Rendons le féminin à la langue française - Libération
« (...) dès le Moyen Age, la langue française disposait de tout l’arsenal nécessaire, grammaire et vocabulaire, pour exprimer très équitablement le féminin et le masculin. Soit par recours à des mots épicènes (commun aux deux genres comme enfant, mécène, ministre…), soit que les noms de métiers ou d’activités, par exemple, existent déjà au féminin : archière, cervoisière, coffrière, ferronne, heaulmière, mairesse, maréchale, portière, jongleresse, chevaleresse, moinesse, doctoresse, chirurgienne, et bien sûr médecine. Même le bourreau avait son équivalent, la bourrelle ! »

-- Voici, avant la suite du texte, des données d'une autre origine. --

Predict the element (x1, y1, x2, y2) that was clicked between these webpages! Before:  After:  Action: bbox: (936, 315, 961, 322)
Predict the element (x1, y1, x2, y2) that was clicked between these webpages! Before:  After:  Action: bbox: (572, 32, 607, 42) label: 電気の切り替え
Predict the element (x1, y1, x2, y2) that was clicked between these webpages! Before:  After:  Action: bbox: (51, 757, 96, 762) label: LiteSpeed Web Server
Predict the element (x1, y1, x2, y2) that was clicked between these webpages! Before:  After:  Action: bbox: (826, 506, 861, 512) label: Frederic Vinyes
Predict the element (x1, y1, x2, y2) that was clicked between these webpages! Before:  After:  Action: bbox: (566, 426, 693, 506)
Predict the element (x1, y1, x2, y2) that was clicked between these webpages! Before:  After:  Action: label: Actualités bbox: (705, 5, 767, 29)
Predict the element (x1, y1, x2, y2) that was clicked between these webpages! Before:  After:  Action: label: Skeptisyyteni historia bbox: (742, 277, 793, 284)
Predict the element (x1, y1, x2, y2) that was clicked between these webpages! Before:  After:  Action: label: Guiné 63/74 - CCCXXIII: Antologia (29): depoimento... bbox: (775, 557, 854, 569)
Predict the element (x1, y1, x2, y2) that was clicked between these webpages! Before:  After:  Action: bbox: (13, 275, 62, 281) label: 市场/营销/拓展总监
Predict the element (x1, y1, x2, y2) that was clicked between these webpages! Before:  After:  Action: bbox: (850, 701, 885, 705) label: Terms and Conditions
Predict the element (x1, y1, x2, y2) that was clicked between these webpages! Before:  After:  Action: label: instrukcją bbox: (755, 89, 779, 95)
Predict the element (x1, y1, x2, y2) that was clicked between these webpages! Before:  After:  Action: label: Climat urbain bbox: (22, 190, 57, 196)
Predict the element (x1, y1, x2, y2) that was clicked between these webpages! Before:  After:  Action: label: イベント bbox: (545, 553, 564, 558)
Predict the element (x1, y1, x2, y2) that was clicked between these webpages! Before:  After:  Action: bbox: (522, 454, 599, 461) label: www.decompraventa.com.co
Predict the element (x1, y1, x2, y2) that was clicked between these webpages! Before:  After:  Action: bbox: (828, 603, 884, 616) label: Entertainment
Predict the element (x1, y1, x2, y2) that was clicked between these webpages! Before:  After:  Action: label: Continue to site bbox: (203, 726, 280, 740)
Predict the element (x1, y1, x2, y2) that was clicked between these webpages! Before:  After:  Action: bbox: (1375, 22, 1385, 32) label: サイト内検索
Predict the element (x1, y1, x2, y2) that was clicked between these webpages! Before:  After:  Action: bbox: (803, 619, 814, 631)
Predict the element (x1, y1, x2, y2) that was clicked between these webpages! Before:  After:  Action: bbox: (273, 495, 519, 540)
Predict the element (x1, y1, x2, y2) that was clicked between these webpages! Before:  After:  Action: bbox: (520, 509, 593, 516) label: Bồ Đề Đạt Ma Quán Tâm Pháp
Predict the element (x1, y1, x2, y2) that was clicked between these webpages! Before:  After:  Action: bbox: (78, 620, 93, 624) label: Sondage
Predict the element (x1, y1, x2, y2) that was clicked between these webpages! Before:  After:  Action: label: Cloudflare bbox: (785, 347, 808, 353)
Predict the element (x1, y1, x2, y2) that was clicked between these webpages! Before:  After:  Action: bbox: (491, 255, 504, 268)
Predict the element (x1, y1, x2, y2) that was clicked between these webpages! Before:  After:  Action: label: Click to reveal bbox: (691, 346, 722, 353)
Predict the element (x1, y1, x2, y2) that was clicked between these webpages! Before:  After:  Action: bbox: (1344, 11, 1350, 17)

« La masculinisation à marche forcée, qui doit tout à l’idéologie et rien à la linguistique, s’opère à partir du XVIIe siècle. Les «infléchissements masculinistes» s’observaient déjà avec le moyen français. Le pronom «il» en lieu et place d’un pronom neutre gagne du terrain : «il pleut» mieux que «ça pleut». Mais c’est avec la naissance de l’Académie française (1635) que les choses se gâtent vraiment. Bien que Vaugelas hésite mais préfère l’accord de proximité, Dupleix décrète en 1651 : «Parce que le genre masculin est le plus noble, il prévaut seul contre deux ou plusieurs féminins, quoiqu’ils soient plus proches de leur adjectif.» Pourquoi «plus noble» ?«A cause de la supériorité du mâle sur la femelle», répond Beauzée en 1767, sans autre forme de procès. C’est assez dire que la cause est politique. Le «il» assoit son règne de neutre tout puissant. »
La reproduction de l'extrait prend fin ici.